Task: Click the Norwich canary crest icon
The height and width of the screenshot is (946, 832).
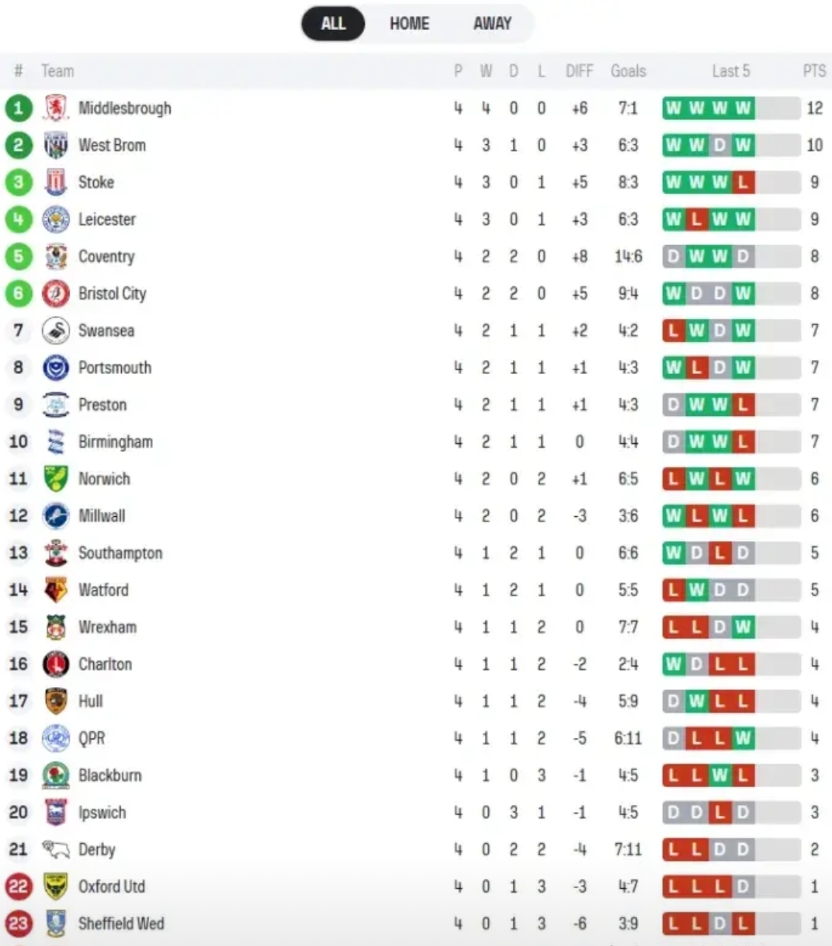Action: pyautogui.click(x=56, y=478)
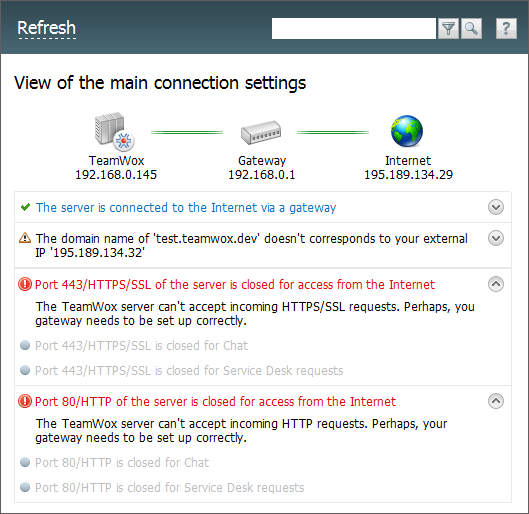Click the red error icon for Port 443
Screen dimensions: 529x514
(25, 284)
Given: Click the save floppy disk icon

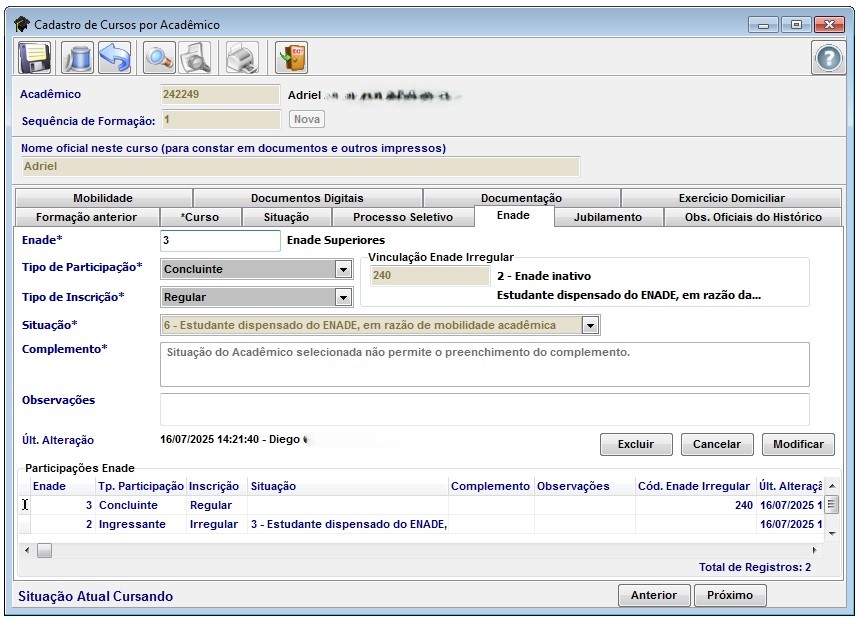Looking at the screenshot, I should (35, 58).
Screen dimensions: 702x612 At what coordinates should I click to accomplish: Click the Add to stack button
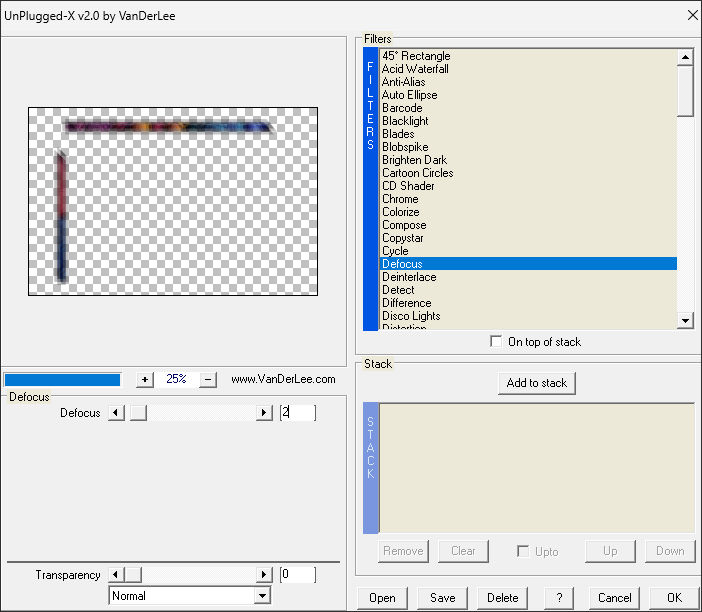tap(537, 383)
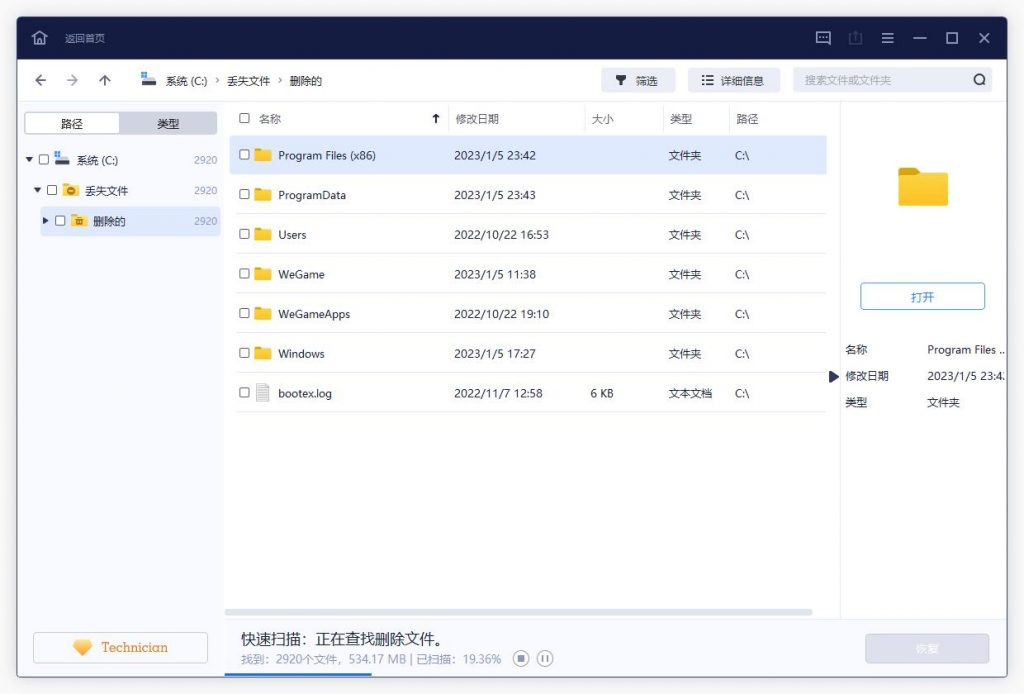Collapse the right details panel arrow
The image size is (1024, 694).
click(x=835, y=377)
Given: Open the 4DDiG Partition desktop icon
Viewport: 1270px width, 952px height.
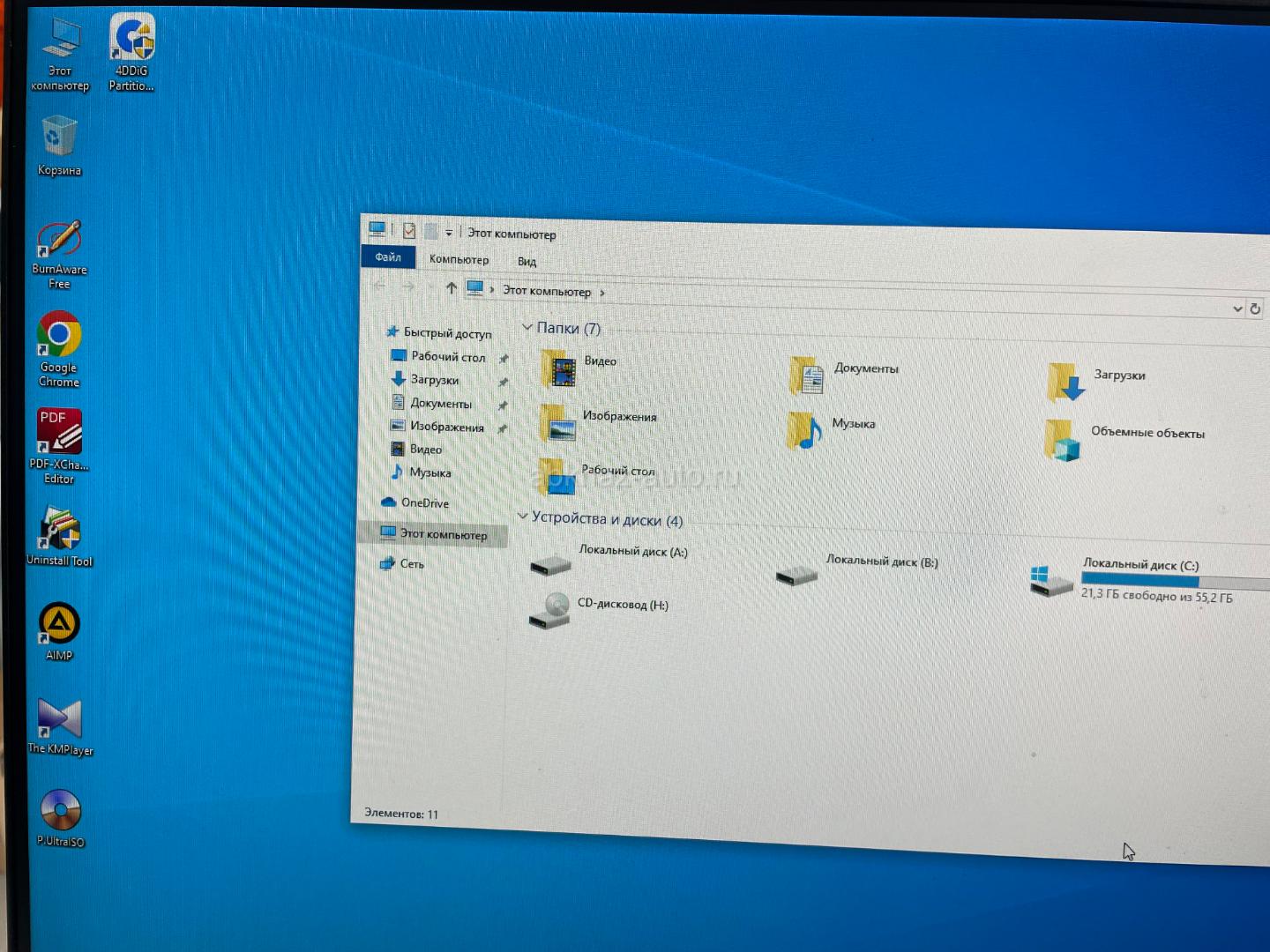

════════════════════

- Objective:
Copy all of the entries above word for word, keeping each line as it stands but leaving out the pictures.

- Exercise solution:
Task: Click the Norwich canary crest icon
The height and width of the screenshot is (946, 832).
Action: pyautogui.click(x=56, y=478)
Click the red error icon for Port 443
Screen dimensions: 529x514
(25, 284)
Given: Click the save floppy disk icon

Looking at the screenshot, I should (35, 58).
Screen dimensions: 702x612 At what coordinates should I click to accomplish: Click the Add to stack button
tap(537, 383)
Collapse the right details panel arrow
The image size is (1024, 694).
click(x=835, y=377)
Given: Open the 4DDiG Partition desktop icon
Viewport: 1270px width, 952px height.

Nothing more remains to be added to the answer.